Hi there and welcome.
Today we're going to practice one of my favorite self-care practices,
The practice of taking six deep and intentional breaths.
It is best if you can breathe these six deep breaths diaphragmatically,
Meaning as you breathe you contract the diaphragm,
Expand the belly,
And deepen your inhalation and exhalation.
Or more simply,
Breathe in and out of your belly area.
Taking the time to practice six deep diaphragmatic breaths can help to reset your mood,
Your physiology,
And potentially even your mind with a quick and simple practice that you can come back to again and again.
I'm going to offer prompts throughout this for the inhales and exhales,
But feel free to breathe at a pace that serves you best.
I invite you to at least make it a little slower and a little more deep than you normally breathe.
Take a moment now to settle in and bring yourself to this present moment.
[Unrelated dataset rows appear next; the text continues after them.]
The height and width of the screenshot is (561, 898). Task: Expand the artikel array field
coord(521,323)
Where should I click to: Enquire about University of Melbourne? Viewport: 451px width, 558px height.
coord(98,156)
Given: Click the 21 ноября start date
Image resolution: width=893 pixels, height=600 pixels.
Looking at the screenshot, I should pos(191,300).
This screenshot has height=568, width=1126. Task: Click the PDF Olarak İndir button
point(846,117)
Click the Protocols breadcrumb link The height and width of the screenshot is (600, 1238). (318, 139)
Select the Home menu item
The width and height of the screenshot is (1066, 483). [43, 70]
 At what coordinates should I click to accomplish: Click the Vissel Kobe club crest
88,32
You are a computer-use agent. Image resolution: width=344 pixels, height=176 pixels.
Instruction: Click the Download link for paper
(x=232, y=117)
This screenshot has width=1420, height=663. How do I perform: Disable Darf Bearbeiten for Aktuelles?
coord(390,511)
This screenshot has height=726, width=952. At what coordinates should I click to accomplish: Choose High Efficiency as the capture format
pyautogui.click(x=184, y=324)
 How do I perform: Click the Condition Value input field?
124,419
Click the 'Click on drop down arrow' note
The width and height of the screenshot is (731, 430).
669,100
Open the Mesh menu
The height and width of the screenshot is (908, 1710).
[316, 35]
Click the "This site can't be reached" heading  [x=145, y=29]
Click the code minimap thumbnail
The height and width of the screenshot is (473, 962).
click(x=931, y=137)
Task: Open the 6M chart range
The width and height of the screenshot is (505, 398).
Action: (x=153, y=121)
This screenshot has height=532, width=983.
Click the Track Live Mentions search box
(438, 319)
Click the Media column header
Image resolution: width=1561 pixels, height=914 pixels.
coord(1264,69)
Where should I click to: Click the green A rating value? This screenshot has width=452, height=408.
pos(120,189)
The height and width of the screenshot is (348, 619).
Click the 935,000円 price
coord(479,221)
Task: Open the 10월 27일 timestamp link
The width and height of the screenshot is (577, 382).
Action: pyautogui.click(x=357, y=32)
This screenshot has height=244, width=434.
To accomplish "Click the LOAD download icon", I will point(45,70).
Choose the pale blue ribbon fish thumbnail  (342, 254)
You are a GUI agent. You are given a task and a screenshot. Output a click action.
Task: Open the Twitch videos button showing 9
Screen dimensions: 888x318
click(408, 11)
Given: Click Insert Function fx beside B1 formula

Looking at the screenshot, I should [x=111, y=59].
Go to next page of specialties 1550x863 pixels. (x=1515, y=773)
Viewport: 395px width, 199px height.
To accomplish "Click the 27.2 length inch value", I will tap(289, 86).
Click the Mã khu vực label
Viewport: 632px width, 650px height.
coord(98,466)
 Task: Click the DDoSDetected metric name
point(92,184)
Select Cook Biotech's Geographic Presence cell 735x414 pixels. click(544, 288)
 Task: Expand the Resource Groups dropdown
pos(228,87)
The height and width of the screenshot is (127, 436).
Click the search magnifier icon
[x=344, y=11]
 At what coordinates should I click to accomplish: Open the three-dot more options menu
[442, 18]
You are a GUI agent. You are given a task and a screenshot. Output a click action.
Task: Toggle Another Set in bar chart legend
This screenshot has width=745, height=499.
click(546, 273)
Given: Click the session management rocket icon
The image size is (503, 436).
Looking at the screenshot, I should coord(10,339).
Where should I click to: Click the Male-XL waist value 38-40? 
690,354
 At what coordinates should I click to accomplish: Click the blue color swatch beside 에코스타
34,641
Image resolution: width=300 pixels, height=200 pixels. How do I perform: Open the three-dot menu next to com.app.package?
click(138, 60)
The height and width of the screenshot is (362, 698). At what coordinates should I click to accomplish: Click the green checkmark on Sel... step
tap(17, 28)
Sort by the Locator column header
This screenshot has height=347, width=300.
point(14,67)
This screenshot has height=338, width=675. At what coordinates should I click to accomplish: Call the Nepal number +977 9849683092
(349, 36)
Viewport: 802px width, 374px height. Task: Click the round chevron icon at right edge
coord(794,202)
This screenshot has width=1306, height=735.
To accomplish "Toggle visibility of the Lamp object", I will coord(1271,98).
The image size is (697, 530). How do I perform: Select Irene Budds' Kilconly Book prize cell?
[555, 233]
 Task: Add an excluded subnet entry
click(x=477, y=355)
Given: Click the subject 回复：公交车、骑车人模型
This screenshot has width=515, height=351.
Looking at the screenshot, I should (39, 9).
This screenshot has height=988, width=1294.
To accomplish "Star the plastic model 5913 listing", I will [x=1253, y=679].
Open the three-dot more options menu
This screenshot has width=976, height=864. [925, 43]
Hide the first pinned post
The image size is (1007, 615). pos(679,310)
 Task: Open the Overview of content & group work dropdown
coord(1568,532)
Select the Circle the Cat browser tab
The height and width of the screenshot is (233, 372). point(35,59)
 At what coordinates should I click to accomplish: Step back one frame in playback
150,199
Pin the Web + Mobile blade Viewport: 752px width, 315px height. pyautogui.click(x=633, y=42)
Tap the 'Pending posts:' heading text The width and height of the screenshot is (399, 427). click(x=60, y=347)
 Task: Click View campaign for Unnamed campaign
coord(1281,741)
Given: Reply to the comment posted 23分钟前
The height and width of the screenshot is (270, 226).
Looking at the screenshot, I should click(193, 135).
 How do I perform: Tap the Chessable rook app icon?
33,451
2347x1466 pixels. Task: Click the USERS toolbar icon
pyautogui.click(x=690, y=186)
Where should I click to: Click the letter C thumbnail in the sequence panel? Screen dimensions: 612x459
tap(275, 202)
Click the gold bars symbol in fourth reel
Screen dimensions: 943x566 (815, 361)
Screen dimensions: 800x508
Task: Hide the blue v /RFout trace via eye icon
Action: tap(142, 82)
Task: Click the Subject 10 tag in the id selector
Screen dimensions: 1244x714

Go ahead and empty your breath,
And let's begin.
Take a nice deep inhale,
And a nice deep exhale,
And another inhale,
And exhale.
And a third inhale,
And exhale.
And a fourth inhale,
And exhale.
And another inhale,
And exhale.
And one more nice deep breath in,
Maybe the deepest breath you've taken all day.
And one more nice,
Deep,
Equally long exhale.
Now settle into a breath that feels comfortable for you,
And maybe take a moment now to notice how you feel.
You can repeat this practice as often as you need,
And come back to it for a quick and simple way to bring you back to the present moment.